- **Work request**
Every entry should be reproduced precisely, with each picture left out.

- **Material provided**
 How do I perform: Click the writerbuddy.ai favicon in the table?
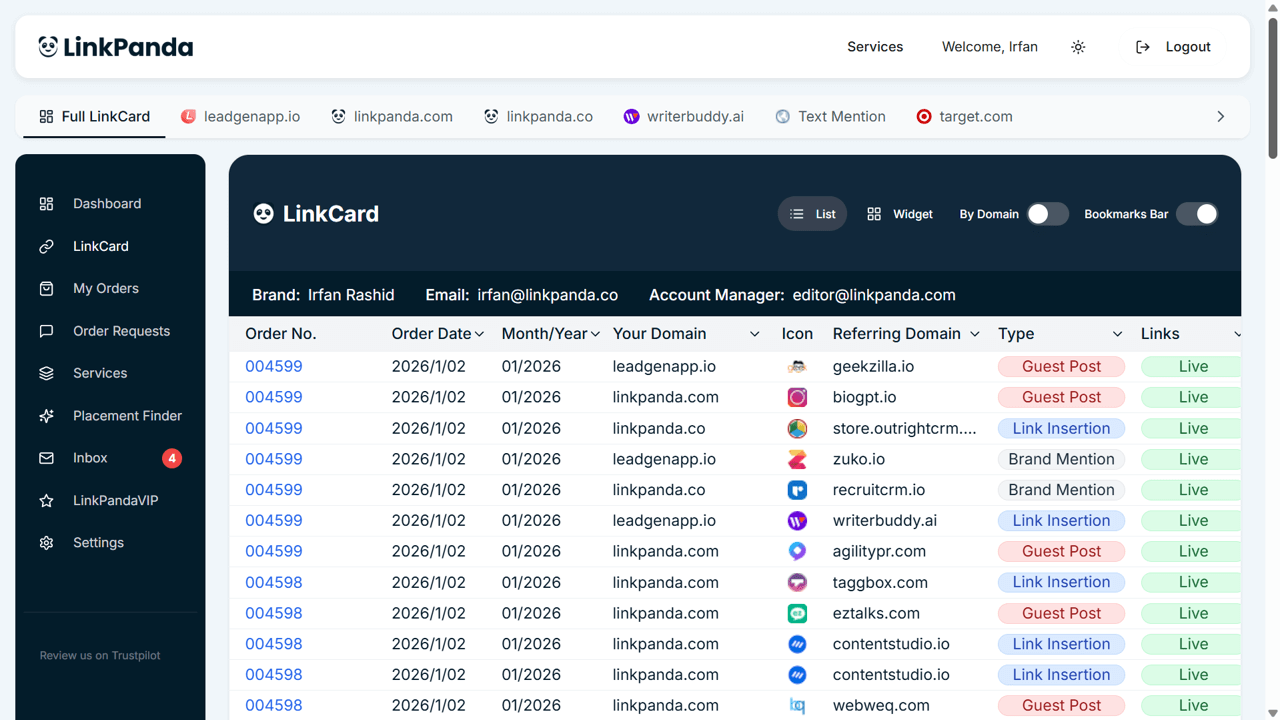click(797, 520)
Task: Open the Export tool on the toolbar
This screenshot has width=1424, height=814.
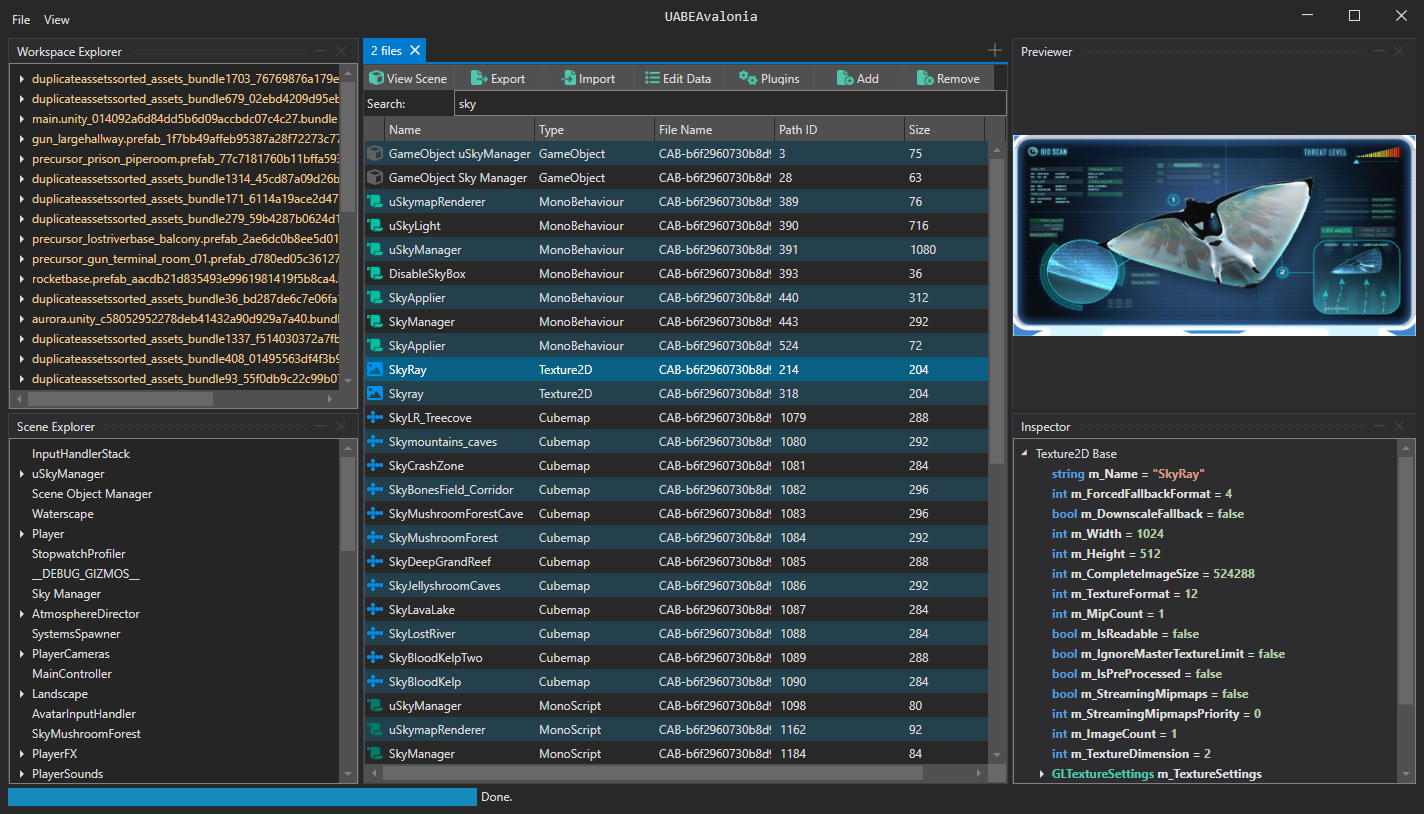Action: 497,77
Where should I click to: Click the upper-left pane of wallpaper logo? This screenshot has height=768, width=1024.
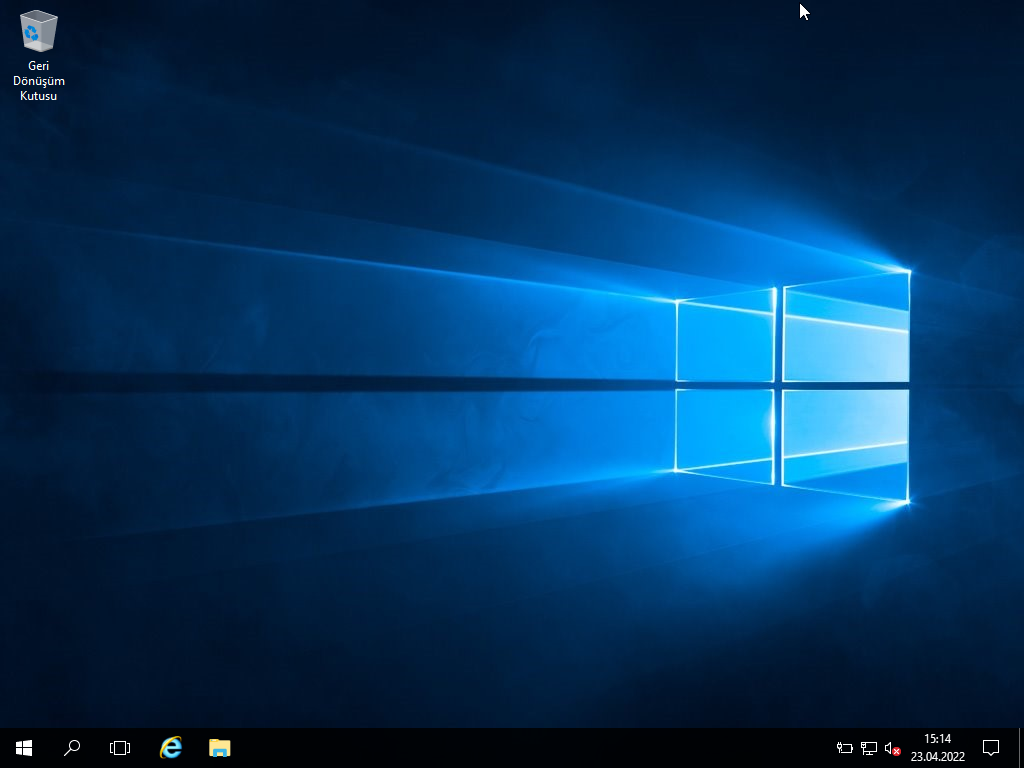coord(726,338)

- **Result**
 How do I perform: Click the writerbuddy.ai favicon in the table?
click(797, 520)
Task: Open the Export tool on the toolbar
This screenshot has width=1424, height=814.
Action: 497,77
Where should I click to: Click the upper-left pane of wallpaper logo? This screenshot has height=768, width=1024.
coord(726,338)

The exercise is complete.